## [WORK TO COMPLETE]
Find every number in the COVID-19 excerpt below and say what each one describes. Count a range as a single item.

## [EXCERPT TO READ]

--------------------

Ongoing symptomatic COVID-19
Signs and symptoms of COVID-19 from four to 12 weeks.
Post-acute sequelae of COVID-19 (PASC)
Signs and symptoms that develop during or after an infection consistent with COVID-19, continue for more than 12 weeks and are not explained by an alternative diagnosis. PASC is also known as ‘long COVID’.
The table below summarises the current evidence about symptoms reported by patients at each of these stages.
Many patients remain completely asymptomatic but others go on to develop quite severe PASC. This table is a lay summary only, not a systematic review of all of the available evidence and the purpose is a high level scan rather than an in-depth analysis.
The major conclusion for me from this summary is that no one can sensibly claim that COVID is a mild disease that we should all just learn to live with.
COVID can be mild, particularly in people who are vaccinated. But COVID has now killed more than five million people internationally, including nearly 2,000 in Australia.
It is too early to know the long term and lifetime consequences of long COVID.

--------------------

## [PROVIDED DATA]
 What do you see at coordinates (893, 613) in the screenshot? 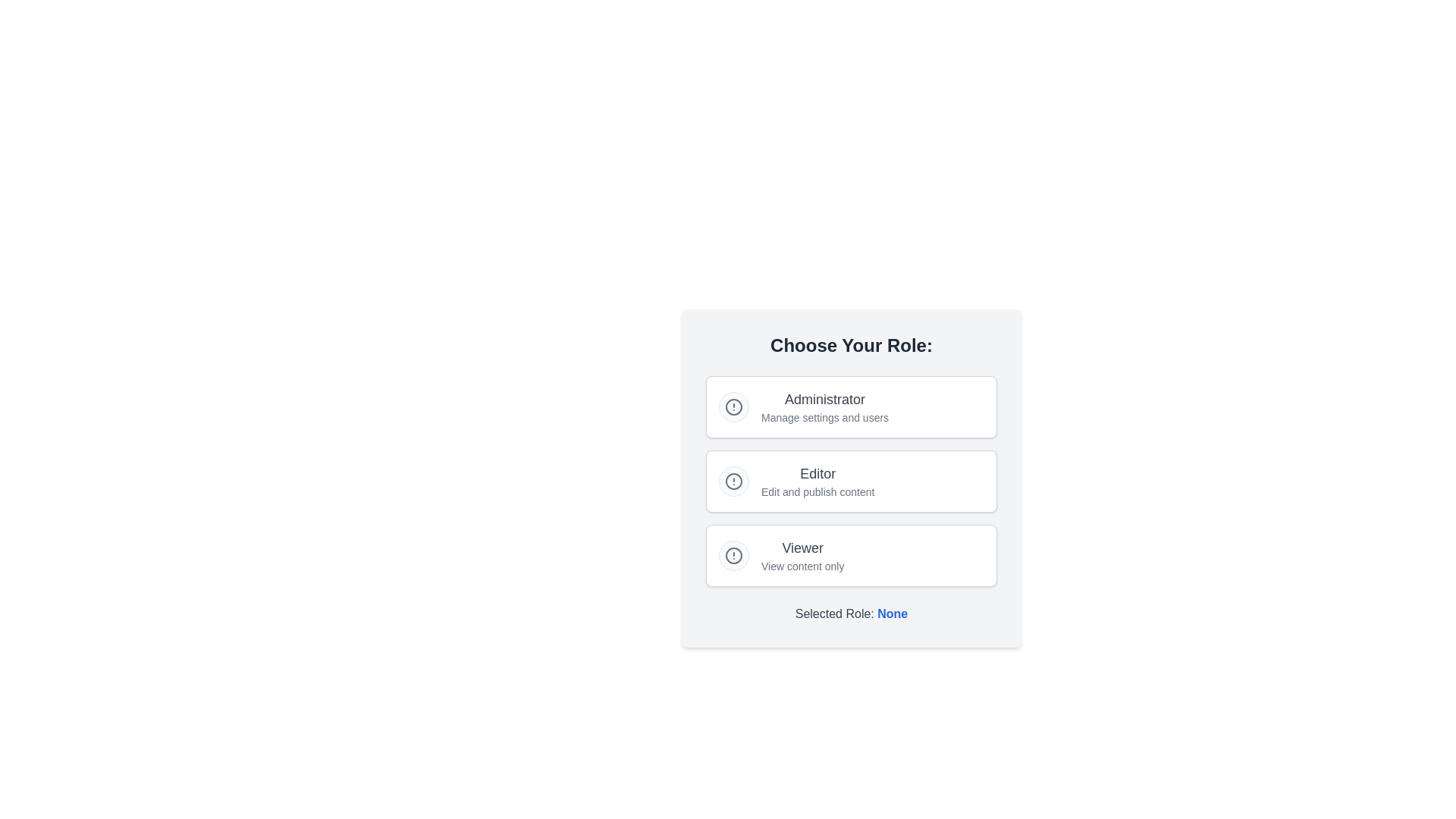
I see `the text element styled in bold blue color that indicates the selected role, specifically the part labeled 'None' in the context of 'Selected Role: None'` at bounding box center [893, 613].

--------------------

## [OUTPUT BELOW]
- Four to 12 weeks: how long signs and symptoms last in ongoing symptomatic COVID-19
- More than 12 weeks: how long signs and symptoms continue in post-acute sequelae of COVID-19 (PASC), also known as long COVID
- More than five million: the number of people COVID has killed internationally
- Nearly 2,000: the number of those deaths in Australia